- [EXERCISE]: Can you write out, word for word, the stretch of the records below from the line containing "Task: Click the (POLAND-Grotniki)" through the line containing "Action: [x=286, y=538]", both included, and nothing else?
========
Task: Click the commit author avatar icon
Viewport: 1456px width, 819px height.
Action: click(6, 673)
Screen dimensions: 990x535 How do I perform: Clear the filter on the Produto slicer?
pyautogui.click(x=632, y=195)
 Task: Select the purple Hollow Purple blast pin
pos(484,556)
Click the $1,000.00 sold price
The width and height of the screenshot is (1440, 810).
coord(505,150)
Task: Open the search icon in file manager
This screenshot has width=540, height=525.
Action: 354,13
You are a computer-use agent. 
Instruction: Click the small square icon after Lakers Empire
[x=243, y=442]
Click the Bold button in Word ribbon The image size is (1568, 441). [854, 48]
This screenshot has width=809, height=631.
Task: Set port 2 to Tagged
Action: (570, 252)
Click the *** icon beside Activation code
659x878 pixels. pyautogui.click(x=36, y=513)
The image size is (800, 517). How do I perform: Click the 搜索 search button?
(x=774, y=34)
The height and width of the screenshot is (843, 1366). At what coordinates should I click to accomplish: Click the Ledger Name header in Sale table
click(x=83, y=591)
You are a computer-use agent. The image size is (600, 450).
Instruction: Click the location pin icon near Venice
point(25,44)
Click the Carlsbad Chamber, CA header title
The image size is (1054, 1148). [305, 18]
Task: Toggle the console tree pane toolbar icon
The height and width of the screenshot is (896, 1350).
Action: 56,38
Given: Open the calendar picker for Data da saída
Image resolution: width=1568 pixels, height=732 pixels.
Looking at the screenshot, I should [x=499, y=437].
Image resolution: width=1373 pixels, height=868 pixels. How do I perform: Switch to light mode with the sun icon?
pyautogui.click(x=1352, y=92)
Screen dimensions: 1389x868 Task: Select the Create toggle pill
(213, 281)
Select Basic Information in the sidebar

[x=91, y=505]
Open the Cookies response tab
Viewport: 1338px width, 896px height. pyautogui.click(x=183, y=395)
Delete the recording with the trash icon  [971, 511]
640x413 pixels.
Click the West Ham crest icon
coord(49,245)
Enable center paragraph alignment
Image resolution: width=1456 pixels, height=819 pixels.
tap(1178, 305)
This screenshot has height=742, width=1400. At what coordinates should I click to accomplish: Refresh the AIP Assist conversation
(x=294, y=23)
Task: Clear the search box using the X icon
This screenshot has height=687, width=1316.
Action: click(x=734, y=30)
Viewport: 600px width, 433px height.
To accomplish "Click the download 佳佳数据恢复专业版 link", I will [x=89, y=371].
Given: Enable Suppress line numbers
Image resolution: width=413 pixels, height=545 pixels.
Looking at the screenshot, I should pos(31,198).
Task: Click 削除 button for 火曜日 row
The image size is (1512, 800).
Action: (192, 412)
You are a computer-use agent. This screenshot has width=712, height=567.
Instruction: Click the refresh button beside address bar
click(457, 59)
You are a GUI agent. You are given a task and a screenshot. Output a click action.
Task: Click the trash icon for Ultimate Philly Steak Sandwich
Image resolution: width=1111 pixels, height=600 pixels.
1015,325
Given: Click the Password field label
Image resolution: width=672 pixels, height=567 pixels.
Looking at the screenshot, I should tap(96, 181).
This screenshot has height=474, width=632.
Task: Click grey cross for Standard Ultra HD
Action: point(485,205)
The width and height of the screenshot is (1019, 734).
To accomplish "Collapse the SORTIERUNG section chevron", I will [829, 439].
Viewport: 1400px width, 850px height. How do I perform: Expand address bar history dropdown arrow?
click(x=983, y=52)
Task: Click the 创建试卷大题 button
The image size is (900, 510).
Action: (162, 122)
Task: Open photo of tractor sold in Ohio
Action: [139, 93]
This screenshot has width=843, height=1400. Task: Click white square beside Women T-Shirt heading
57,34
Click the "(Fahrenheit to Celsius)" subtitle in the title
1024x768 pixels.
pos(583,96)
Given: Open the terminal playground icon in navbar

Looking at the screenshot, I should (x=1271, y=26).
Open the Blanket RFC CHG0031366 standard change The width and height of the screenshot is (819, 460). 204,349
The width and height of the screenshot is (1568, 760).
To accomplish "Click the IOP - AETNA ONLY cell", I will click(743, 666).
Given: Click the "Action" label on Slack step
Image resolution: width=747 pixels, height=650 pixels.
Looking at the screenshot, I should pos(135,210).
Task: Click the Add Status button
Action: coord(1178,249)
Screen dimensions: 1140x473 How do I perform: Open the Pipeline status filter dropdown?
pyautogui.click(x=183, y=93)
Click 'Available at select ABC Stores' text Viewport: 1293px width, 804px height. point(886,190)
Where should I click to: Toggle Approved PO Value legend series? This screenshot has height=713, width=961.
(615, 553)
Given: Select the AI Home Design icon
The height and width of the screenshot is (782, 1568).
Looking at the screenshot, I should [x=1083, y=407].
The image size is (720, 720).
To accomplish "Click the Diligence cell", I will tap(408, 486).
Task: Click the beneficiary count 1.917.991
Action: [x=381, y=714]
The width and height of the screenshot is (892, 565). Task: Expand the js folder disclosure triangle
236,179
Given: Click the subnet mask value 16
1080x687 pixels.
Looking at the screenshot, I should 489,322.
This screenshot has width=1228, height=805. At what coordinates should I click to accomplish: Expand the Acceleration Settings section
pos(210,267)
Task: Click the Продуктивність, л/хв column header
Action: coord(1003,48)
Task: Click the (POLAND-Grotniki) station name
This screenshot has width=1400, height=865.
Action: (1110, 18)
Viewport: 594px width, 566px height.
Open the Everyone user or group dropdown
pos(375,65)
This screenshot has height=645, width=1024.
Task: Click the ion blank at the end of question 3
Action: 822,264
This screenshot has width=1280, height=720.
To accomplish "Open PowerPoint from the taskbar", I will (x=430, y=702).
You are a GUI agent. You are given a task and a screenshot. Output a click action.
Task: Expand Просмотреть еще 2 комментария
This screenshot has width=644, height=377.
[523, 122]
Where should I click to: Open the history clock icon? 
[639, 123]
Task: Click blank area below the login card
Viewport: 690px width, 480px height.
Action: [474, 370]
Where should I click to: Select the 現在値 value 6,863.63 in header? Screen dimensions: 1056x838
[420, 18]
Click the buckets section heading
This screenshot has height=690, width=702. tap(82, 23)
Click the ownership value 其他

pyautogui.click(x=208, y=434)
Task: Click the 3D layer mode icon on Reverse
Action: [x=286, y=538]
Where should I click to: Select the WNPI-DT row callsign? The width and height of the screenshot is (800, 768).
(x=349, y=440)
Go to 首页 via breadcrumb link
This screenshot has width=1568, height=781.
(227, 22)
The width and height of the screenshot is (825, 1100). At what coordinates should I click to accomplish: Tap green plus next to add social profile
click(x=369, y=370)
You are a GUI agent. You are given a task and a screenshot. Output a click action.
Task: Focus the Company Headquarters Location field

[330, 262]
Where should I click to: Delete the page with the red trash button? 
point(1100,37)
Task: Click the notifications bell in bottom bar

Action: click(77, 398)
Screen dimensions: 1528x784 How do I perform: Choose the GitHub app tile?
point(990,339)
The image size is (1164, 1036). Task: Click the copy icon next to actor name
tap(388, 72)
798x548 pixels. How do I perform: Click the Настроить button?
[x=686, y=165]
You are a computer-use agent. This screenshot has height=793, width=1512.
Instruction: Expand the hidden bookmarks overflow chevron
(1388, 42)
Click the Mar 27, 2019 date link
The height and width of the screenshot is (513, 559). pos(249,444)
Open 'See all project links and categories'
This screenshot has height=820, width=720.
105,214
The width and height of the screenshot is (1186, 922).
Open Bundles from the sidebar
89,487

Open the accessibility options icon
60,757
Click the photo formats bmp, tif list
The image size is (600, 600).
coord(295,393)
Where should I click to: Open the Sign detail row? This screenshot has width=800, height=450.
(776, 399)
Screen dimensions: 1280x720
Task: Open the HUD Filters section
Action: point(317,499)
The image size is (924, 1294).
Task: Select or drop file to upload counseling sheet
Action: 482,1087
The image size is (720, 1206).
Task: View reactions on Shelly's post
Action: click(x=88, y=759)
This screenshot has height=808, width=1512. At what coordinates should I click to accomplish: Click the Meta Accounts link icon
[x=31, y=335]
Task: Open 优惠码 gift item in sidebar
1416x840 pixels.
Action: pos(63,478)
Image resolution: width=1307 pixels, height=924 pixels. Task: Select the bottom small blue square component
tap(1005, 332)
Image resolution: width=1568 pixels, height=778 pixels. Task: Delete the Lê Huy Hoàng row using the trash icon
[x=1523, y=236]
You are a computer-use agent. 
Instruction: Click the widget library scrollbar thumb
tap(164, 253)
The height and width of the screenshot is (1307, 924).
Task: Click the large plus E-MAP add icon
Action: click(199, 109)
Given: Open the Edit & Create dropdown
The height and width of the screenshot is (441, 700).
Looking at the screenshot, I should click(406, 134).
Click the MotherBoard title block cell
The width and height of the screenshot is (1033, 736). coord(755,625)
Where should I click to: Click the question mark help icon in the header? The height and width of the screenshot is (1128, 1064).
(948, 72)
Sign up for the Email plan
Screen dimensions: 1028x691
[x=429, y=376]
========
- [ANSWER TO THE EXERCISE]:
Task: Click the (POLAND-Grotniki) station name
This screenshot has width=1400, height=865.
Action: (1110, 18)
Viewport: 594px width, 566px height.
Open the Everyone user or group dropdown
pos(375,65)
This screenshot has height=645, width=1024.
Task: Click the ion blank at the end of question 3
Action: 822,264
This screenshot has width=1280, height=720.
To accomplish "Open PowerPoint from the taskbar", I will (x=430, y=702).
You are a GUI agent. You are given a task and a screenshot. Output a click action.
Task: Expand Просмотреть еще 2 комментария
This screenshot has width=644, height=377.
[523, 122]
Where should I click to: Open the history clock icon? 
[639, 123]
Task: Click blank area below the login card
Viewport: 690px width, 480px height.
Action: [474, 370]
Where should I click to: Select the 現在値 value 6,863.63 in header? Screen dimensions: 1056x838
[420, 18]
Click the buckets section heading
This screenshot has height=690, width=702. tap(82, 23)
Click the ownership value 其他

pyautogui.click(x=208, y=434)
Task: Click the 3D layer mode icon on Reverse
Action: [x=286, y=538]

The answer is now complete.